WHAT YOU WILL DO = The lines to copy from the listing below are those that contain the string "agent".

DATA SHOWN =
--- START ---

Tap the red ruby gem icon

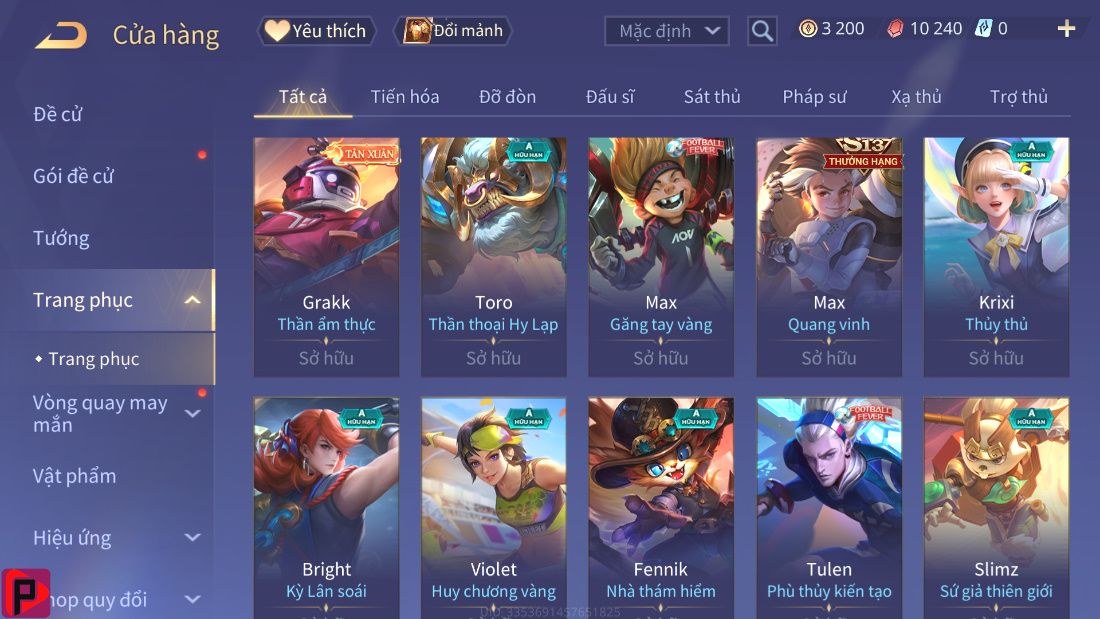point(894,29)
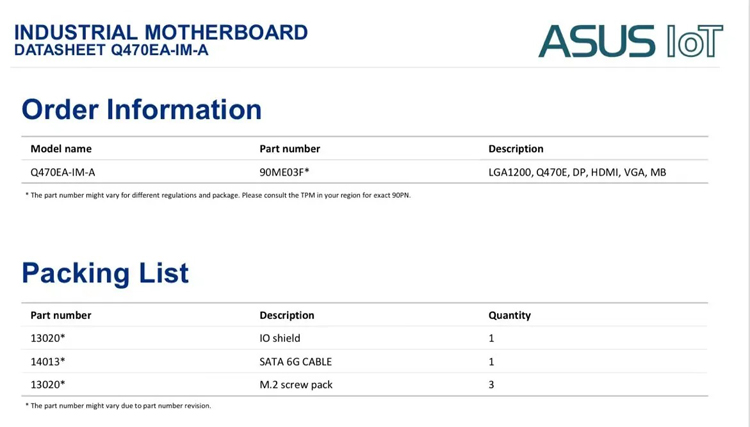
Task: Click Part number header in Order Information
Action: (290, 149)
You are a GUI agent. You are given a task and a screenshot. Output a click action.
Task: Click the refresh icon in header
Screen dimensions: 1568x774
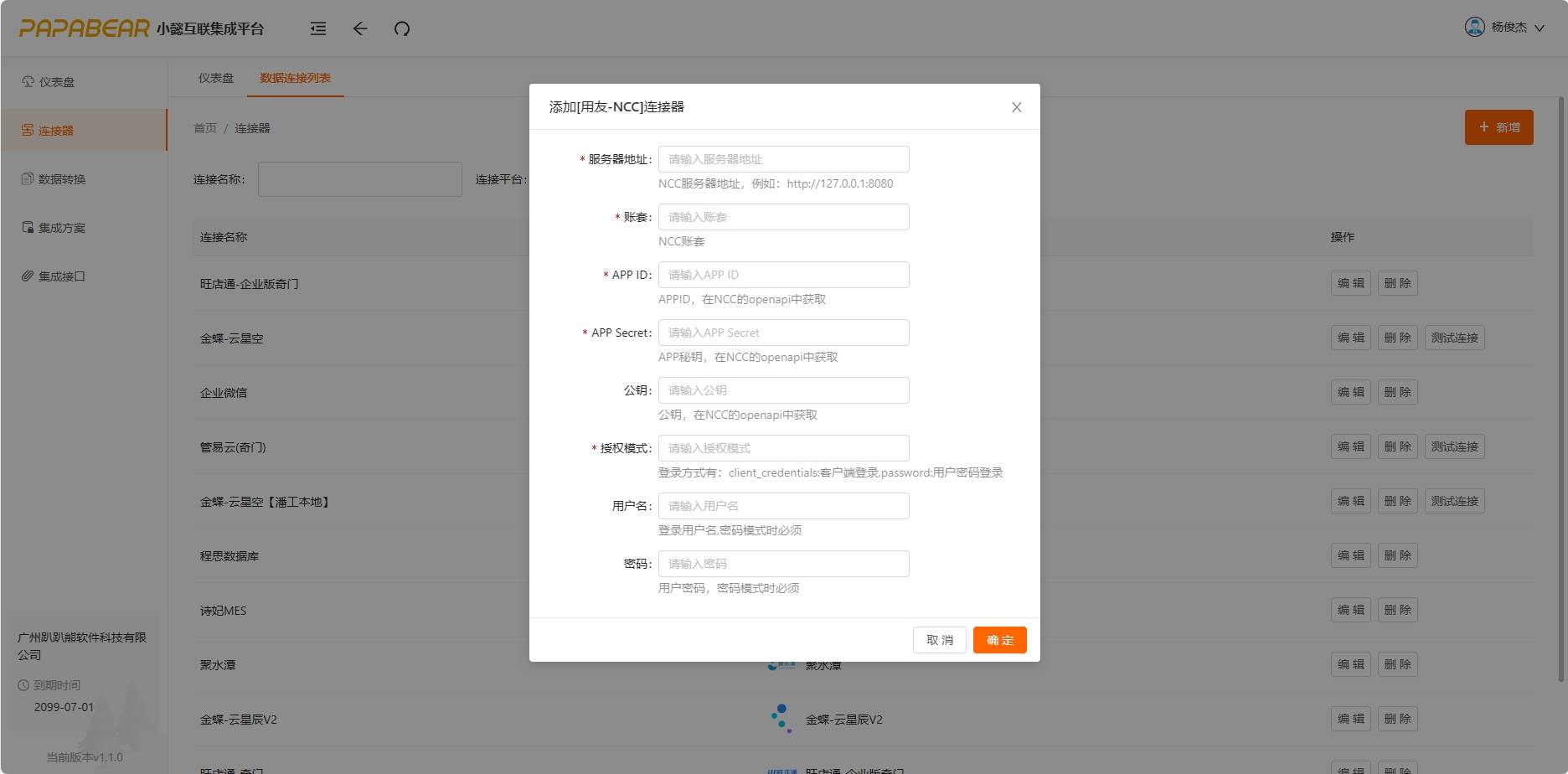pos(402,28)
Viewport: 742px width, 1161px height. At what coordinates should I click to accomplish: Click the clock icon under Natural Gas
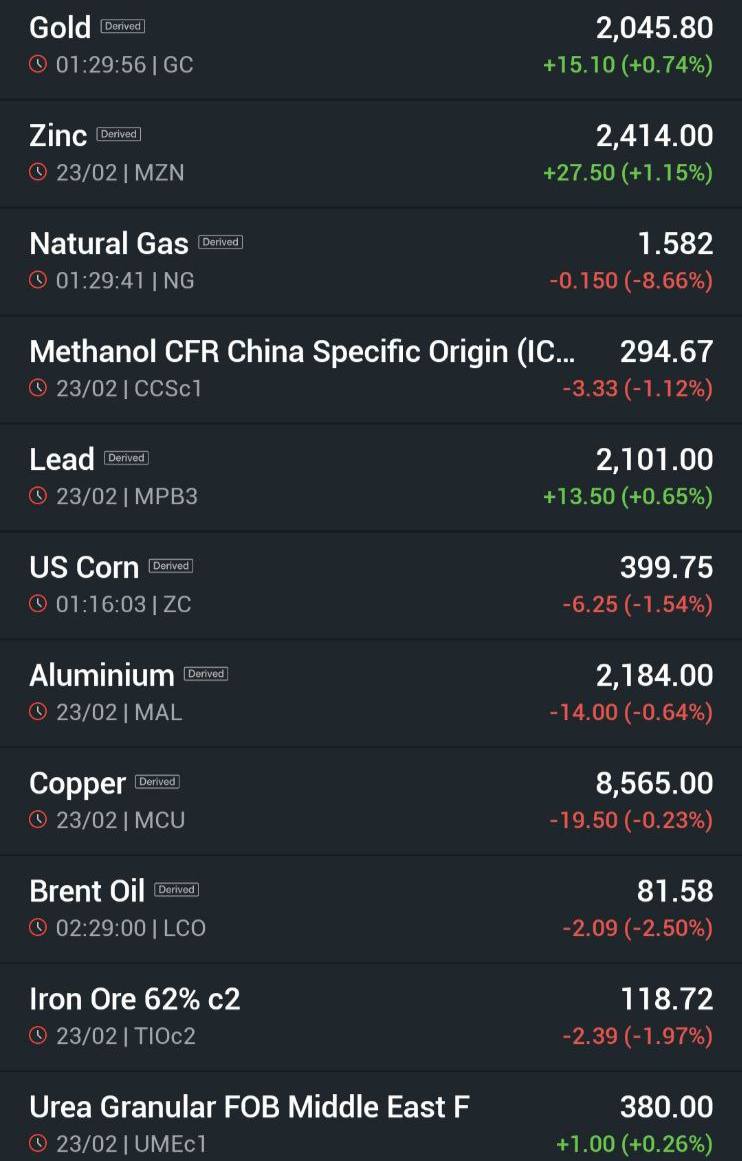38,281
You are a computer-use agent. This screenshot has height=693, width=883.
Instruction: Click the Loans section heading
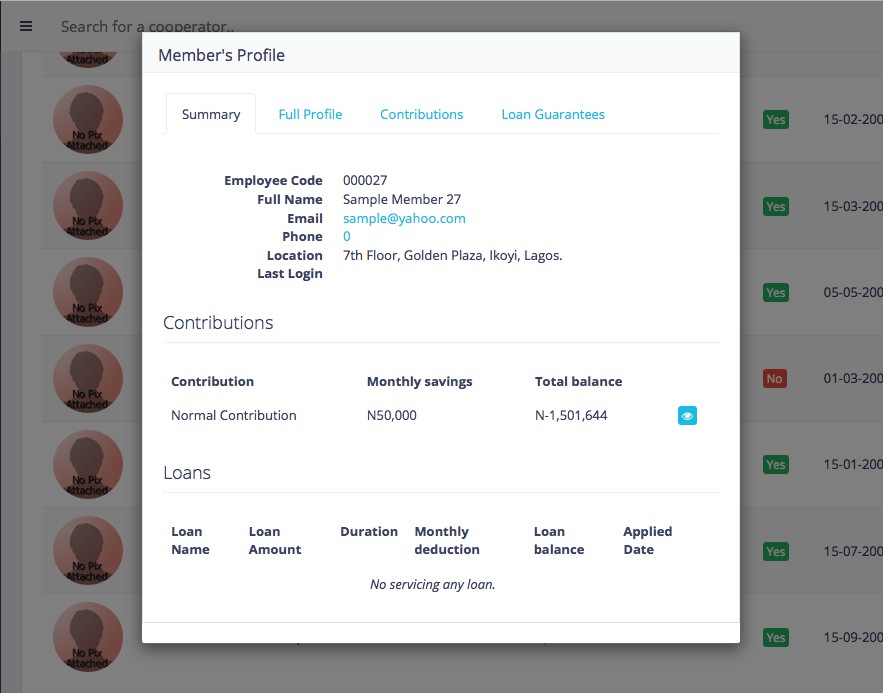click(x=187, y=473)
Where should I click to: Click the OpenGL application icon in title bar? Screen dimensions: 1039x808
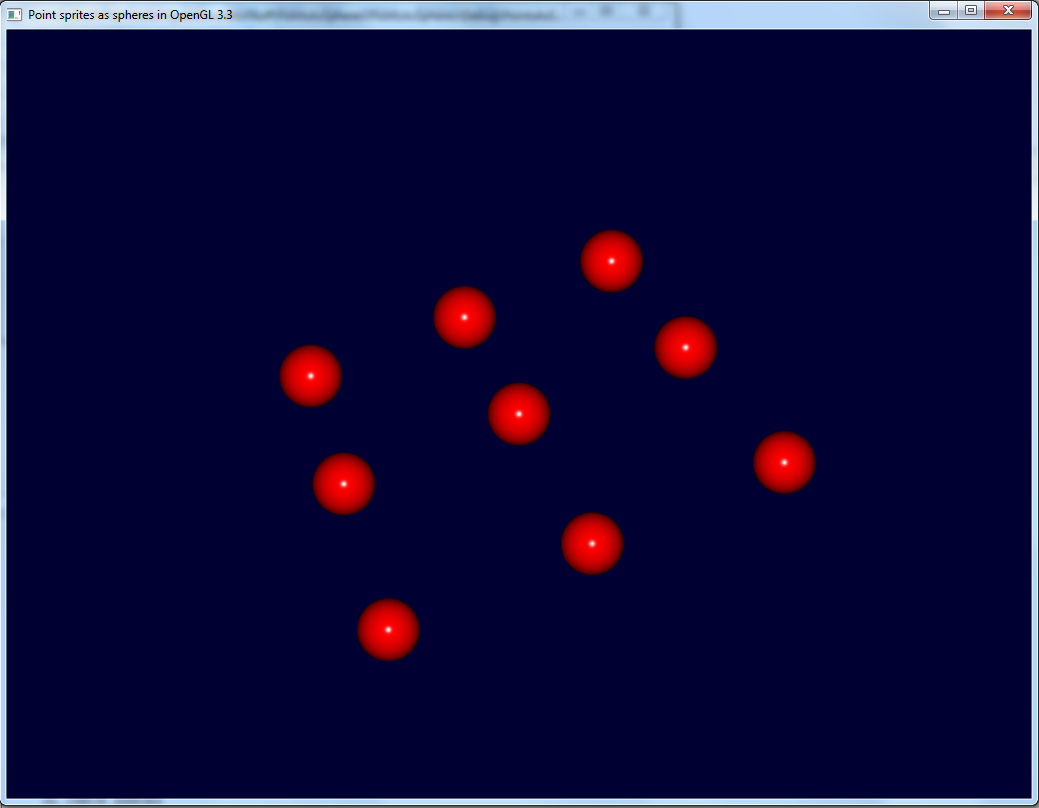coord(13,11)
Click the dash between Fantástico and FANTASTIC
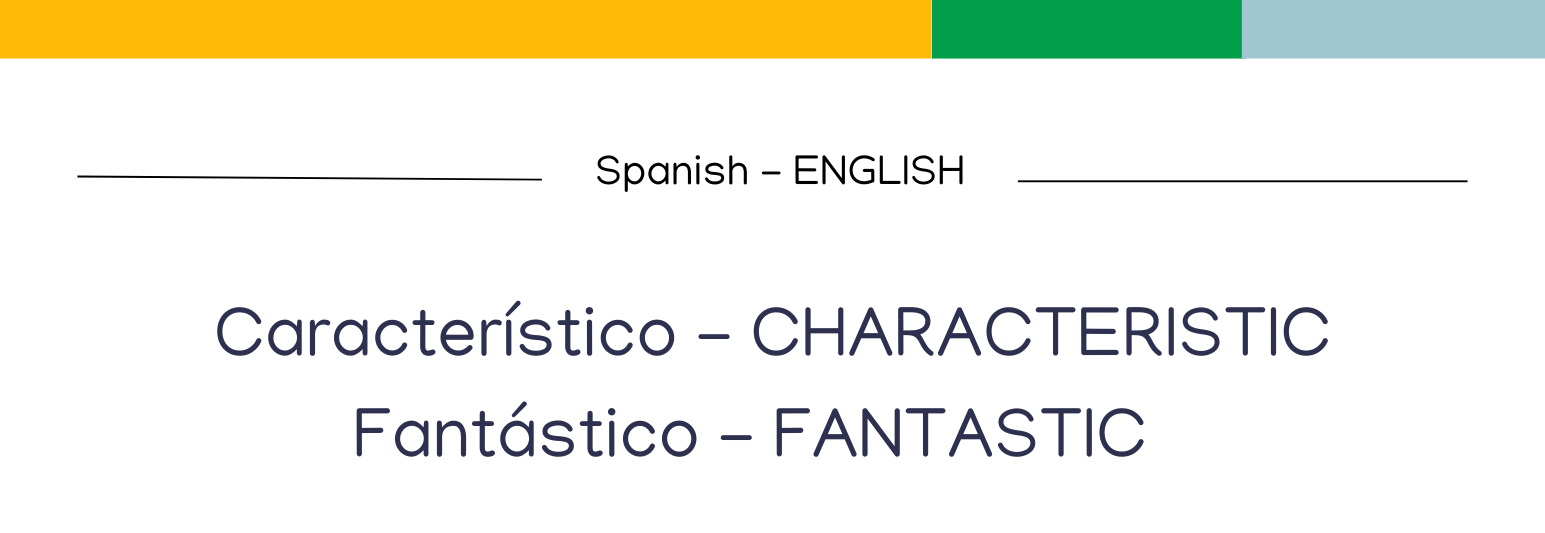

--- END ---

SOLUTION FOR THIS EXERCISE =
You are a GUI agent. You are given a task and a screenshot. Output a click action.
You are a computer-use agent. This screenshot has height=693, width=883.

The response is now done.